Why SheetsAPI Runs on Cloudflare Workers
The architecture behind GKit SheetsAPI: why we chose Cloudflare Workers over traditional servers, and what that means for latency and reliability.
The question every developer asks
When you're building an API proxy — something that sits between your app and Google Sheets, validates API keys, and forwards requests — the obvious choice is a Node.js server on a VPS or a Lambda function. We went a different route: Cloudflare Workers. Here's why, and what the tradeoffs look like in practice.
Edge compute vs. a traditional server
A traditional server (EC2, a VPS, a container on Fly.io) runs in one or two regions. A request from Singapore to a server in us-east-1 travels roughly 250ms before it even touches your code. Lambda helps with managed infrastructure but doesn't solve the geography problem unless you replicate across regions yourself.
Cloudflare Workers run at the edge — on Cloudflare's network of 300+ locations worldwide. A request from Singapore routes to a nearby Cloudflare data center, not all the way to Virginia. For an API proxy, this matters: the round-trip to the Worker is short, and the Worker then makes the outbound call to Google Sheets' servers from the same edge location.
No cold starts
Lambda functions spin up containers when there's no warm instance available. On a low-traffic project, the first request after a quiet period can wait 1–3 seconds just for the container to start — before your code runs at all.
Workers use V8 isolates instead of containers. An isolate starts in microseconds, not seconds. There is no cold start problem in the traditional sense. The first request of the day behaves identically to the ten-thousandth.
This is a real architectural difference, not a marketing claim. V8 isolates are lightweight because they share a single V8 process per machine and isolate execution at the JavaScript engine level, not the OS level. The tradeoff is that you cannot run arbitrary native code — everything must be JavaScript or WebAssembly.
KV storage for API keys
SheetsAPI needs to validate API keys on every request. We store them in Cloudflare KV — a globally replicated key-value store that's co-located with Workers at every edge location.
KV reads are fast because the data is cached at the edge closest to the incoming request. The tradeoff is eventual consistency: a key created or revoked in one region may take up to 60 seconds to propagate everywhere. For API key management, this is acceptable — a revoked key may work for up to a minute, but that window is short and the simplicity of not running a database is worth it.
The free tier is genuinely useful
Cloudflare Workers has a free tier: 100,000 requests per day. For a personal project or a small internal tool, this is enough to run indefinitely at no cost. The free tier does not throttle requests or add artificial delays — it's the same infrastructure as paid.
The paid plan ($5/month) raises this to 10 million requests per month and extends the CPU time limit, which brings us to the main constraint.
The CPU time limit
This is the honest part. Workers on the free tier have a 50ms CPU time limit per request. Paid Workers get 30 seconds.

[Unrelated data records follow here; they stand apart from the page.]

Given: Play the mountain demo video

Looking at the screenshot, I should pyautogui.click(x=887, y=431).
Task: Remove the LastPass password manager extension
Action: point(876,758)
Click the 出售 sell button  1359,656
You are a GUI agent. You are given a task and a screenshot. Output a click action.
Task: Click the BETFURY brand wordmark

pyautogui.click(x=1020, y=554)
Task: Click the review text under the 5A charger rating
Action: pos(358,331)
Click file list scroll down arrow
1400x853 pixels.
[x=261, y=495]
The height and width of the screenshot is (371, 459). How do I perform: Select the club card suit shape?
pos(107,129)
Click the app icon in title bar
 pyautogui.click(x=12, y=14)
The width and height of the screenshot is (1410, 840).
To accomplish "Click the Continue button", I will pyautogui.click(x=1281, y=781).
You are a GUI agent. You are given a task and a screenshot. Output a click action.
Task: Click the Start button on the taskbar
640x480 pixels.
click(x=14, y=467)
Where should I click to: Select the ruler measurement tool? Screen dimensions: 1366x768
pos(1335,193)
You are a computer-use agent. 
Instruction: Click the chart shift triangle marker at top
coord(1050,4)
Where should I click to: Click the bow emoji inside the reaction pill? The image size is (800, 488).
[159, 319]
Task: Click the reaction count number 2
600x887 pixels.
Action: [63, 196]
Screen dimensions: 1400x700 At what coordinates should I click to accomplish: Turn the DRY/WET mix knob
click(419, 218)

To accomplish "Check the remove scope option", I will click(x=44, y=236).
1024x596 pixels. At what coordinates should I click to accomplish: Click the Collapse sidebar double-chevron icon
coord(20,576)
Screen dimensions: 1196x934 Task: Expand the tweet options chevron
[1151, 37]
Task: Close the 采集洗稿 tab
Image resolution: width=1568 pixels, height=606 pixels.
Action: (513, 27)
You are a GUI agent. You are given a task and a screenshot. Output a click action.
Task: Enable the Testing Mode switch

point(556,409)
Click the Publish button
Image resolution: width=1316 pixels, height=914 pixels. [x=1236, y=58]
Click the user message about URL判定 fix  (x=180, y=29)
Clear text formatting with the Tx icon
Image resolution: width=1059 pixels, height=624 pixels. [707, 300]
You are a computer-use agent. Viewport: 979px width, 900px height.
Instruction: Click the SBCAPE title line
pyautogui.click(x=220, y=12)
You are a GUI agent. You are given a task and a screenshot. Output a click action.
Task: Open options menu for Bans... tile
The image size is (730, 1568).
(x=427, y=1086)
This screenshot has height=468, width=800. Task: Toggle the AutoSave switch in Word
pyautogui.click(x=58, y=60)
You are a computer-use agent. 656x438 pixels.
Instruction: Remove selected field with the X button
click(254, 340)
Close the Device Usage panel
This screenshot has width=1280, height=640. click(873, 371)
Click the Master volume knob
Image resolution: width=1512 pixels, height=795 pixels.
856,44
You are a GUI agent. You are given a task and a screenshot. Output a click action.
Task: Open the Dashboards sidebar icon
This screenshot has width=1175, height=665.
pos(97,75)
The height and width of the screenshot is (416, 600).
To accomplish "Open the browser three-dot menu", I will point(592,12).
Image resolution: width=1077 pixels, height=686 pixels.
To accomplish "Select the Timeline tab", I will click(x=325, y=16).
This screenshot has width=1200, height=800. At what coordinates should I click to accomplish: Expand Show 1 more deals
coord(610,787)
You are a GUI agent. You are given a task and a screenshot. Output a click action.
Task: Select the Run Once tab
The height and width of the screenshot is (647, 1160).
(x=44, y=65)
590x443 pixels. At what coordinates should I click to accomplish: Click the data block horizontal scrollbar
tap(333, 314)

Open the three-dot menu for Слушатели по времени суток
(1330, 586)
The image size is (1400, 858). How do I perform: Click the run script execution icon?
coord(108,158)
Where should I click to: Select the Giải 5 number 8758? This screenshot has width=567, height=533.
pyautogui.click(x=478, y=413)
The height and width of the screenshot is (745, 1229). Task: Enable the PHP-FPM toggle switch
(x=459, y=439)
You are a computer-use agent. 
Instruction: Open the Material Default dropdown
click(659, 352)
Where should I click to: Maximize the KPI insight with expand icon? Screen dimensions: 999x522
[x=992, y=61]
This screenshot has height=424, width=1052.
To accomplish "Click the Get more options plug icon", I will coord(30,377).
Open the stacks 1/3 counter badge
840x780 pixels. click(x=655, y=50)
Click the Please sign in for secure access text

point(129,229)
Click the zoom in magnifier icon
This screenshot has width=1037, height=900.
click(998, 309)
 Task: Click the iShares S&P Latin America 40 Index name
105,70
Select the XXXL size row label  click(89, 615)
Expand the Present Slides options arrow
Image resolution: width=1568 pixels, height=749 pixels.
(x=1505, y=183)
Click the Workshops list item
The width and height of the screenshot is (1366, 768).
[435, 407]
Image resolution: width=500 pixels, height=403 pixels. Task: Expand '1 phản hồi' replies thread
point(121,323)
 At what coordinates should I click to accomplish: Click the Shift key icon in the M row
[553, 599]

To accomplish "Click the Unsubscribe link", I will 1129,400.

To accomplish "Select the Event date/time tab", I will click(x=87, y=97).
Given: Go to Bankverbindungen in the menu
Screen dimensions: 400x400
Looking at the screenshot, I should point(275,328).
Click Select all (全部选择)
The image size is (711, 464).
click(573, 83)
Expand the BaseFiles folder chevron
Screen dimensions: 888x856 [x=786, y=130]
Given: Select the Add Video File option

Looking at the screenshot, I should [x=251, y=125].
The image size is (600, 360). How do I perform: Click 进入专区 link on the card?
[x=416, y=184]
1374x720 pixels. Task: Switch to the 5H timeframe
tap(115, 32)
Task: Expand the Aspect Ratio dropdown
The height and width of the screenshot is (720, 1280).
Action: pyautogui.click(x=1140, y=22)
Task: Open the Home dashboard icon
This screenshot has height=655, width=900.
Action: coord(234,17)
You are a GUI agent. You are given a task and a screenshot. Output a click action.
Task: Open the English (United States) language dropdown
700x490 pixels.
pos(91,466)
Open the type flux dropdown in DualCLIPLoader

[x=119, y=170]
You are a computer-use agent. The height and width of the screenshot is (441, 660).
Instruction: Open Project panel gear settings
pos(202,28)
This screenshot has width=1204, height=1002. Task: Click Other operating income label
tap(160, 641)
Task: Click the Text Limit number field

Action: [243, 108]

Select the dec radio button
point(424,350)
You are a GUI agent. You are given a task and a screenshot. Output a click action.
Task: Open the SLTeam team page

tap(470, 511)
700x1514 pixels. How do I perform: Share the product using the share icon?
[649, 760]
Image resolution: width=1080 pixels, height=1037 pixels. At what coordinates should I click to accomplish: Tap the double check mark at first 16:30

CPU time is not wall time. A Worker that spends 200ms waiting on a network request (like the Google Sheets API call) only consumes CPU time while it's actually executing JavaScript — the await counts as wall time but not CPU time. In practice, SheetsAPI requests comfortably fit within 50ms of CPU time even on the free tier, because the work is mostly I/O: receive request, validate key in KV, forward to Google, return response.
If you were doing heavy computation — parsing large JSON, running cryptographic operations at scale — the 50ms limit would be a real constraint. For a proxy pattern, it isn't.
No origin server to maintain
There is no VM to patch, no container to restart, no load balancer to configure, no health check to write. The entire deployment is managed by Cloudflare. We use Wrangler (Cloudflare's CLI) for local development and deployment:
# Run locally with live reload
wrangler dev
# Deploy to production
wrangler deploywrangler dev starts a local runtime that matches the production environment closely enough that "works locally" almost always means "works in production." There's no Docker setup, no local environment approximation — it runs the actual Workers runtime.
What this means for you as a user
When you call https://sheetsapi.gkit.mreshank.com/api/spreadsheets/..., your request hits a Cloudflare edge location near you, the key lookup happens in KV at that same location, and the Google Sheets call goes out from the edge. The total added latency from the proxy layer is single-digit milliseconds in most cases.
If Cloudflare has an outage in a region, requests automatically route to the next nearest location. There is no single point of failure.
The architecture is not exotic — it's just the right tool for a stateless API proxy that needs to be fast and globally available without infrastructure overhead.